2. For instance, in the analysis of a generic speech voice signal and the like, which is an exemplary system with a temporarily changing dynamics, because a plurality of vowels change in a complex manner in a short period of time, the difficulty of analysis is extreme when compared with the system using a conventional methodology. So far it is almost impossible to calculate a temporarily local first Lyapunov exponent in a system with a temporarily changing dynamics such as an ordinary speech voice signal." This also states the difficulties in the prior arts "in the conventional methods, it is not possible to make the temporal resolution to not more than 5 minutes, as well as it is limited to only quantize the mid- to long term stresses if the reliability of index value is in only one significant digit, thus the real time or quasi real time evaluation of stresses in the speech of a speaker is impossible. Thereafter a stable processing result cannot be obtained from a continuous speech voice (i.e. from a system with a temporarily changing dynamics). The term "stable" means that the processing result does not almost very by a minute change of parameters."
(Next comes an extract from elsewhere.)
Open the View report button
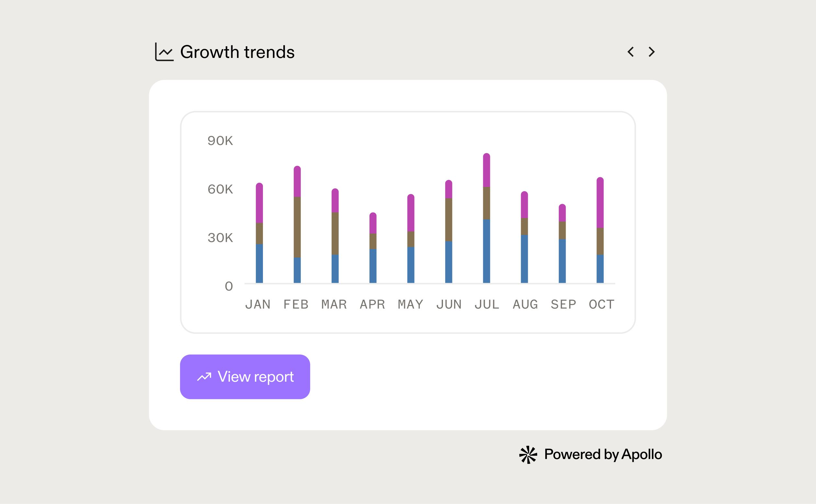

3. The Summary of the Invention shows that what the inventors have invented is a system which makes it possible to calculate a CTEV that could not have been so far processed in a dynamics-changing system and to perform the process thereof at a high speed and on a real time basis, and to calculate a CTEV even from a time series signal which includes noises. The CTEV calculation system in accordance with the present invention is referred to as SiCECA. "In the SiCECA processing, since the sensitivity with respect to the noise intensity is adjustable, the chaos theoretical exponent value calculation system has a higher reliability to allow the calculation of the intensity of chaoticity by setting the sensitivity to low, as well as the calculation of "a value obtained by adding to a value denoting the chaoticity intensity a value denoting the noise intensity" by setting the sensitivity to high, in addition to the calculation from the above of the intensity of the noise disturbing the chaoticity of the time series signal, and the ratio of chaoticity intensity of the time series signal to the noise intensity. "

4. Then it explains the invention according to each Claims. And then it says that "From the experiments conducted heretofore, it has been made clear that the chaos theoretical exponent value of a speech voice has a correlation with the degree of fatigue and the stress state of the speaker. The present invention allows the measurement and evaluation of a psychosomatic state such as the degree of fatigue and the stress state of the speaker on a real-time of quail real-time basis at the time of speaking."

5. The complete specifications compares the conventional techniques and states that the Invention calculates the average CTEV in a shorter time of two decimal orders or more. The system in accordance with the present invention in contrast, which generates the neighbourhood points set for the pro forma formal neighbourhood points set) from the periodicity condition, and which also allows the application of the neighbourhood condition or the convergent calculation continuity condition in addition to the periodicity condition, makes it possible to calculate the chaos theoretical exponent value when a stable dynamics is present and to obtain temporarily local processing result for more stable than ever.

It is effective to process the speech voice signal for the processing using the time series signal by the system in according with the present invention. In the conventional techniques, the first Lyapunov exponent has been calculatable only when the clear voice signal by a single speaker can be exclusively processed. The present invention allows the chaos theoretical exponent value to be calculatable on a real-time or quasi real-time basis, which was previously impossible in practice, for example allowing the result to be displayed on a computer display if the time series signal is a speech voice signal.

The chaos theoretical exponent value to be calculated by the chaos theoretical exponent value calculation system as mentioned above in according with the present invention, in relation to the size of hypershere and the Lyapunov exponent calculated formally, is the value having the meaning as shown in Fig. 7.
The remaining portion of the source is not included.